“Who lives in a pineapple under the sea?” is not a question usually posed at the cricket, but when Spongebob Squarepants turned 20, Nickelodeon teamed up with sports agency TLA Worldwide to celebrate his birthday at the now-iconic Big Bash League New Year’s Eve fixture at Adelaide Oval. Since 2014, the after-game celebration has become the party to be at, with the entertainment growing more spectacular each year.
Long-term production partner Novatech Creative Event Technology (NCET) outdid themselves on Dec 31, as the Adelaide Strikers took on Sydney Thunder. Video and content gurus Campfire Content put together a spectacular video programme that sent the beloved children’s character in to bat and bowl, in a massive, immersive show that completely took over Adelaide Oval just seven minutes after the game concluded.
The Oval’s 360 degree boundary LED screens, two levels of parapet LED screens, and three enormous LED vision screens were unified into a vast content canvas. Not satisfied with that, Novatech designed, sourced, built, and rolled out four 30 metre by 17 metre projection surfaces onto the field itself – no mean feat for material weighing 120 kg, in seven minutes, positioned to the millimetre. Four Barco UDX32K 4K projectors were rigged at the rear of the grandstands to project onto the surfaces, using every pixel of their 4K capability to create a perfect image.
The backbone of the show was NCET’s disguise 4x4pro media server, which handled playback, control, screen alignment, and timecode. Keeping everything in sync, the 4x4pro sent timing, triggers, and content to the Oval’s Ross Video system, to NCET’s grandMA3 full-size and grandMA3 light lighting desks, and to the pyrotechnics crew who set off fireworks on cue with the video.
Some new kit in the NCET toolbox, Lightware UBEX optical scaling extenders, were used to send the 4K UHD@60Hz 4:4:4 video content latency-free across the oval’s fibre network, with eight units used to get the signal to and from where it needed to be, creating an ad-hoc and completely scalable video matrix system. “Lightware have really nailed it with UBEX,” enthuses NCET’s managing director Leko Novakovic. “We managed to purchase the first units of UBEX in Australia, and I’m totally thrilled with their performance.

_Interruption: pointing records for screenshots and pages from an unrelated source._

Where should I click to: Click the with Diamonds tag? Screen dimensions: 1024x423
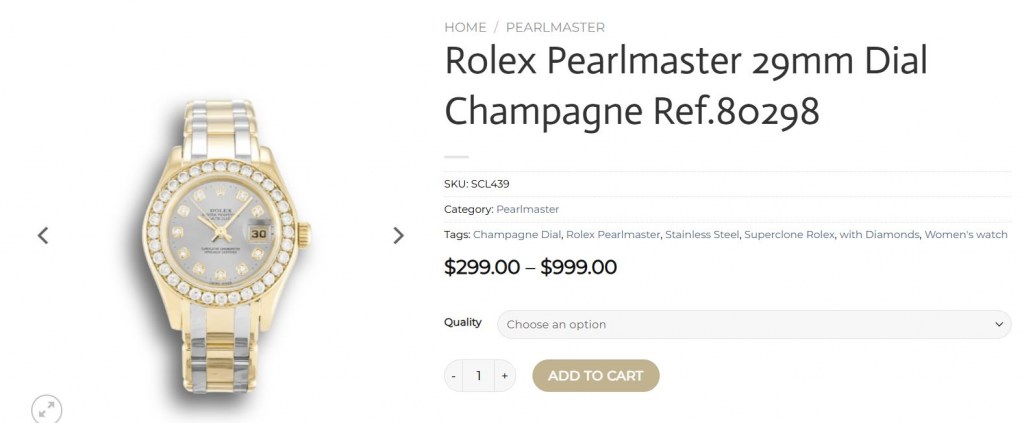tap(879, 235)
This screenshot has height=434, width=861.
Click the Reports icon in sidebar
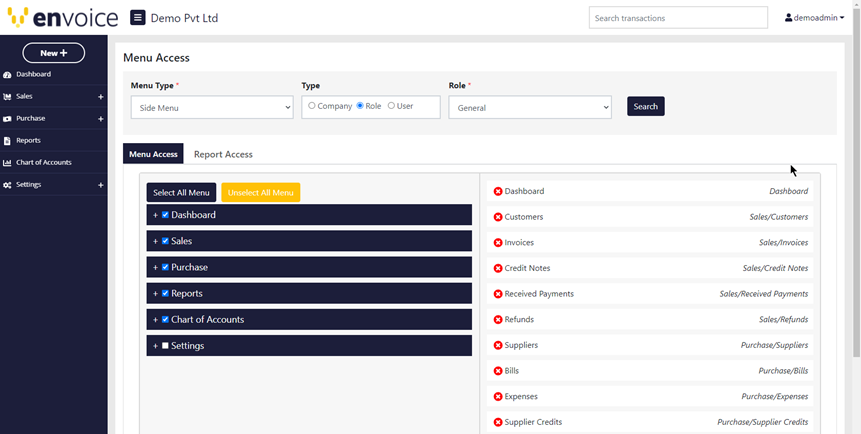(x=8, y=141)
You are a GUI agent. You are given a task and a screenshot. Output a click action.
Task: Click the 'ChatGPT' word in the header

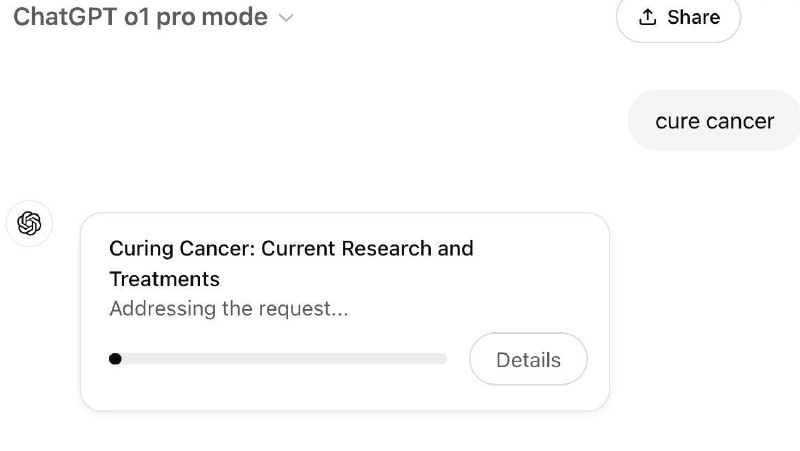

It’s become clear to our team that they’re a product that you have to own if you’re serious about video, and we intend to purchase another eight units.”
A huge lighting rig consisting of six prebuilt trusses fitted with turf-friendly tyres were rolled out during the changeover. Each truss was 12 metres long, and sported Claypaky Sharpys and Sharpy Pluses, along with Vari-Lite VL400s fitted with custom Spongebob full-colour gobos. These were used to project into the white domes of the Oval’s five roof arches, in time with the video content, providing a cost-effective alternative to full video projection. Supplementing the trusses on the ground were pre-rigged Vari-Lite VL3500 spots and washes and GLP Impression X4 Bar 20s, hidden behind LED screens and the Oval’s sight screens. Art-Net distributed over the venue’s converged network kept everything running smoothly.

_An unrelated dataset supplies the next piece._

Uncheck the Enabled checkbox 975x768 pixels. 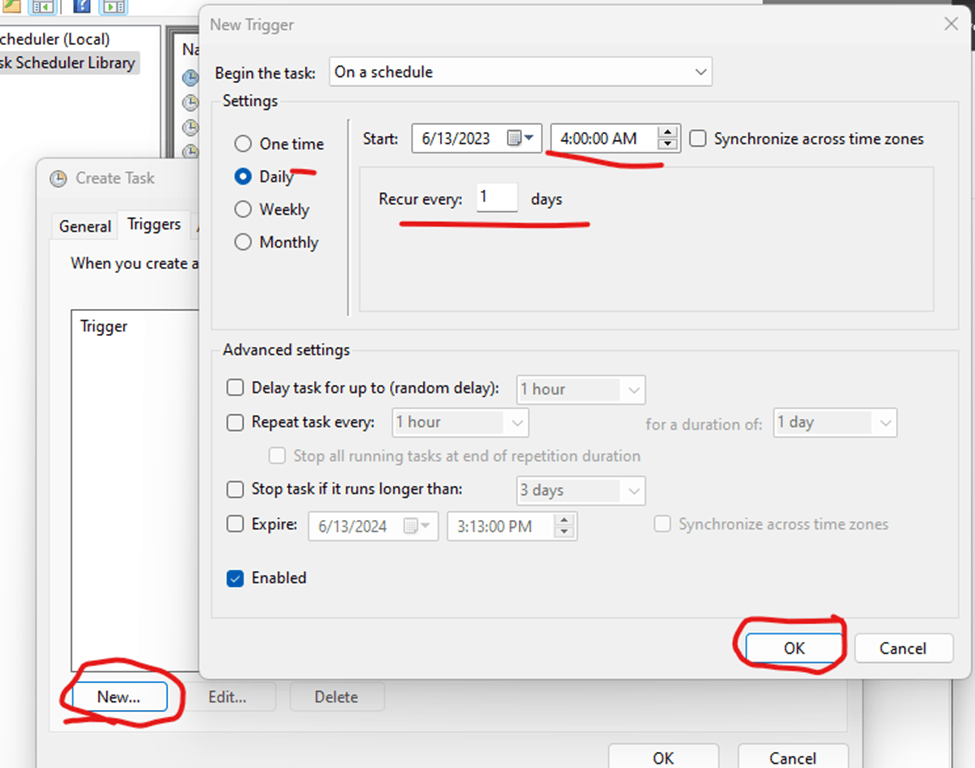coord(236,578)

The final pieces of the puzzle were Riedel MN Compact Pro integrated video, audio and data routers used to get signal onto the ground, while the 32 crew communicated clearly using Riedel Bolero wireless comms. And that’s how six truss pods, four projection surfaces, and 16 2.4 metre wide inflatable balls that were thrown into the crowd, all hit their marks within seven minutes!
“Spongebob Squarepants is not the first character that comes to mind when you think of cricket,” admits Leko, “but the BBL, TLA Worldwide, and Nickelodeon wanted something cool and different. With some clever design and fun new tech, I think we hit the brief for six!”